Just before the final presidential debate between President Obama and Mitt Romney in 2012, American Atheists paid for this ad to be driven around Boca Raton, Florida, where the debate was being held:
The ad referenced two doctrines of the Mormon faith — one, that black people were forbidden from entering the priesthood until 1978, and second, that sexually-active gay people are still banned from the church altogether.
Let me repeat that first part: Black people were forbidden from entering the priesthood until 1978. 1978!
It’s a fact echoed in the lyrics to “I Believe” in the musical “The Book of Mormon”:
I Believe; that Satan has a hold of you
I Believe; that the Lord, God, has sent me here
And I Believe; that in 1978 God changed his mind about black people!
You can be a Mormon
A Mormon who just believes!
It’s one of those things you can’t sweep under the rug. It was blatant racism and the Church of Jesus Christ of Latter-Day Saints never really owned up to it.

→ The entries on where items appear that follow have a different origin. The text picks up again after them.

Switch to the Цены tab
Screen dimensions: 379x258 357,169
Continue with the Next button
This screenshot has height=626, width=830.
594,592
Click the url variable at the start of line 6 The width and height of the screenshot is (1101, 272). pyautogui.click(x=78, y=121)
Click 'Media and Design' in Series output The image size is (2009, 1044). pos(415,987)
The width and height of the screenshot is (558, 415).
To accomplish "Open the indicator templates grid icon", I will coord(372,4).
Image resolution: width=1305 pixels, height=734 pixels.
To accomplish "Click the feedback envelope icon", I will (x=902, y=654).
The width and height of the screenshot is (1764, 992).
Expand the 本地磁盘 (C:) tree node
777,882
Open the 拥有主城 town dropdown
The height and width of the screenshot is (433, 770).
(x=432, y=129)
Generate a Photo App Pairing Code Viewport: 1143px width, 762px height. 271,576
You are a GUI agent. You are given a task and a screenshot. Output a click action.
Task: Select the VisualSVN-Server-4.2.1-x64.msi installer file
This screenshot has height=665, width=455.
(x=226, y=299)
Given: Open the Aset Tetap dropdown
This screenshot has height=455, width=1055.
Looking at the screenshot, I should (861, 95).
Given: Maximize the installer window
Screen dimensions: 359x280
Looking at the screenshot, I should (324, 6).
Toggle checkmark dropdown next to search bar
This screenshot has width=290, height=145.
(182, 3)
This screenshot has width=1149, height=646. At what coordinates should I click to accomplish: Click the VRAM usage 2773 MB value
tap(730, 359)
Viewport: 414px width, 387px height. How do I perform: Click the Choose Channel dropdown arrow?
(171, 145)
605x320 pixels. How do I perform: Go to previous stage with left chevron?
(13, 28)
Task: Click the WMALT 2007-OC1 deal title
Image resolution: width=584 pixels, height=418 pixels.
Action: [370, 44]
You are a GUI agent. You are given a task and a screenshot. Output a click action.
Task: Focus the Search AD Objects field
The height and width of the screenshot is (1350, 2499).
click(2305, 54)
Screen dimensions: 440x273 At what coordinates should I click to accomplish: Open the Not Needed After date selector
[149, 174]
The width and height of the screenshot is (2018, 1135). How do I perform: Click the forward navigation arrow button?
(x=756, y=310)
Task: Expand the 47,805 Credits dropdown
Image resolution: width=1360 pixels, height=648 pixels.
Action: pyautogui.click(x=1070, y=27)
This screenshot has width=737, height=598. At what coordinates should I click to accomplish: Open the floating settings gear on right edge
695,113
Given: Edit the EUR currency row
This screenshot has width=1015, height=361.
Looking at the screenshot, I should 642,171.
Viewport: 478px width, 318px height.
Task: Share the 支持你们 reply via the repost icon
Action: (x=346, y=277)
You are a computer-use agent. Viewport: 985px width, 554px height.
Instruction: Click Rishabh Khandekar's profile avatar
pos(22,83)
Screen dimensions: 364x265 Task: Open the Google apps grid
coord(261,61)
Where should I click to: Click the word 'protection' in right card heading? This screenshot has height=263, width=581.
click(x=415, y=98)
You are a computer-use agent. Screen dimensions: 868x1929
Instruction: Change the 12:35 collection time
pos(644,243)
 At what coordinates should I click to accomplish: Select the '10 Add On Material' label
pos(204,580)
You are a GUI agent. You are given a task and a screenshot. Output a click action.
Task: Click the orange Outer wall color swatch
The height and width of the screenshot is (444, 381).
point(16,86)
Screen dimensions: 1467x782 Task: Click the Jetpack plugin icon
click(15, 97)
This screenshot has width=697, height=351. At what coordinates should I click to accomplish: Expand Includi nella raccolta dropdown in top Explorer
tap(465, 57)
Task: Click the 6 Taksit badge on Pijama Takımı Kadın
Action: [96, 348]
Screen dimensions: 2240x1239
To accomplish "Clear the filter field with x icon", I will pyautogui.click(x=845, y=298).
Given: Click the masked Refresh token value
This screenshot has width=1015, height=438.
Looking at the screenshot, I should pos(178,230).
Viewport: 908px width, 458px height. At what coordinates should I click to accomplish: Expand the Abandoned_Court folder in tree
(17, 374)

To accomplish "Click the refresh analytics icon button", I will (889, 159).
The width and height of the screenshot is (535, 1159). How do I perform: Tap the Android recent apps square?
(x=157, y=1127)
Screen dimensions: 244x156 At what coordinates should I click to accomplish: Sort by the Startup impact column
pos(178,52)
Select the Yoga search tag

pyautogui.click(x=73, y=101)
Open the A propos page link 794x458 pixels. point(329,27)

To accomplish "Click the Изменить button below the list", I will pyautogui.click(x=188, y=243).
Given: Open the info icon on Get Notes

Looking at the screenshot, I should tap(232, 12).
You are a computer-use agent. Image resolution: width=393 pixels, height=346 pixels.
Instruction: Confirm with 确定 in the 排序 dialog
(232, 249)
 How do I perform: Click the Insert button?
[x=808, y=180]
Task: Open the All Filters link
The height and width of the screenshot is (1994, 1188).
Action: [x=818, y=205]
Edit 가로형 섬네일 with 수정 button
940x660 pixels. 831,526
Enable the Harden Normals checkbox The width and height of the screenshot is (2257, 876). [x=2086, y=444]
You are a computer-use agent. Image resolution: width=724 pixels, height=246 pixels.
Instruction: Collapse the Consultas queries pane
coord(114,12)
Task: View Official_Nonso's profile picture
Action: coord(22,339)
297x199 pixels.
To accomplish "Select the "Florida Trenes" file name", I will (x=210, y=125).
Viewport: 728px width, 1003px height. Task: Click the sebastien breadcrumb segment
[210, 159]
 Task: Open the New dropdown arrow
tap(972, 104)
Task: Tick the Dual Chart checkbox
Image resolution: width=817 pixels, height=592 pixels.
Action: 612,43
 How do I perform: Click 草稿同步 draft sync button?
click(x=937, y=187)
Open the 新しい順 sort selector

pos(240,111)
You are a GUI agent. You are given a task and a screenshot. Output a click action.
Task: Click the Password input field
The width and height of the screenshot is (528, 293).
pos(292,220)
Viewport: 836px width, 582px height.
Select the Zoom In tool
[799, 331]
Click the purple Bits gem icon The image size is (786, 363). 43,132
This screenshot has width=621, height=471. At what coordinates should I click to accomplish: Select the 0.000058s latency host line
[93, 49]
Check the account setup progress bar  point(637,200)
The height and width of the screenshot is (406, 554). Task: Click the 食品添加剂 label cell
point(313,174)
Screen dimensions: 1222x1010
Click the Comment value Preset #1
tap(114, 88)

Until December of 2013, anyway.
That’s when the Mormon Church’s website released a statement admitting that the reason for the black priest ban was racism, pure and simple:
In 1852, President Brigham Young publicly announced that men of black African descent could no longer be ordained to the priesthood, though thereafter blacks continued to join the Church through baptism and receiving the gift of the Holy Ghost. Following the death of Brigham Young, subsequent Church presidents restricted blacks from receiving the temple endowment or being married in the temple. Over time, Church leaders and members advanced many theories to explain the priesthood and temple restrictions. None of these explanations is accepted today as the official doctrine of the Church.
Nevertheless, given the long history of withholding the priesthood from men of black African descent, Church leaders believed that a revelation from God was needed to alter the policy, and they made ongoing efforts to understand what should be done. After praying for guidance, President McKay did not feel impressed to lift the ban.
Today, the Church disavows the theories advanced in the past that black skin is a sign of divine disfavor or curse, or that it reflects actions in a premortal life; that mixed-race marriages are a sin; or that blacks or people of any other race or ethnicity are inferior in any way to anyone else. Church leaders today unequivocally condemn all racism, past and present, in any form.
Which brings us to what happened last fall in Honolulu. Sunday school teacher Brian Dawson — who is white and married to a Nigerian woman — was asked some tricky questions: Why did the couple belong to a church that barred black priests before 1978? Why was the ban ever instituted at all?
To answer the teen’s inquiry, Brian Dawson turned to the Utah-based faith’s own materials, including its groundbreaking 2013 essay, “Race and the Priesthood.” His research prompted an engaging discussion with his class of 12- to 14-year-olds.
Sounds fine… but when the students told their parents what transpired, word got back to Mormon elders, who were not-at-all happy with Dawson’s approach.
So they told him he wouldn’t be teaching the students anymore.
“Anything regarding black history before 1978 is irrelevant,” Dawson recalls his bishop saying, “and a moot point.”
Then, the former teacher says, his bishop insisted during a February interview that Dawson agree never again to bring up the essay or discuss “black Mormon history” in the class.
Dawson refused to play along… and that’s why he was fired. For teaching the kids about the Church’s racist past using material available on the official Mormon website.
Justin, an ex-Mormon who has written a lot about the Church, isn’t surprised by what happened to Dawson:
… That these new essays are unintentionally and/or willfully ignored seems telling that their contents are troubling and embarrassing. One might question why The Church has written them at all. Of course, if the “approved” versions are this damning, what might unapproved sources have to say about these topics?
Great question. One the Church won’t be answering anytime soon, I’m sure.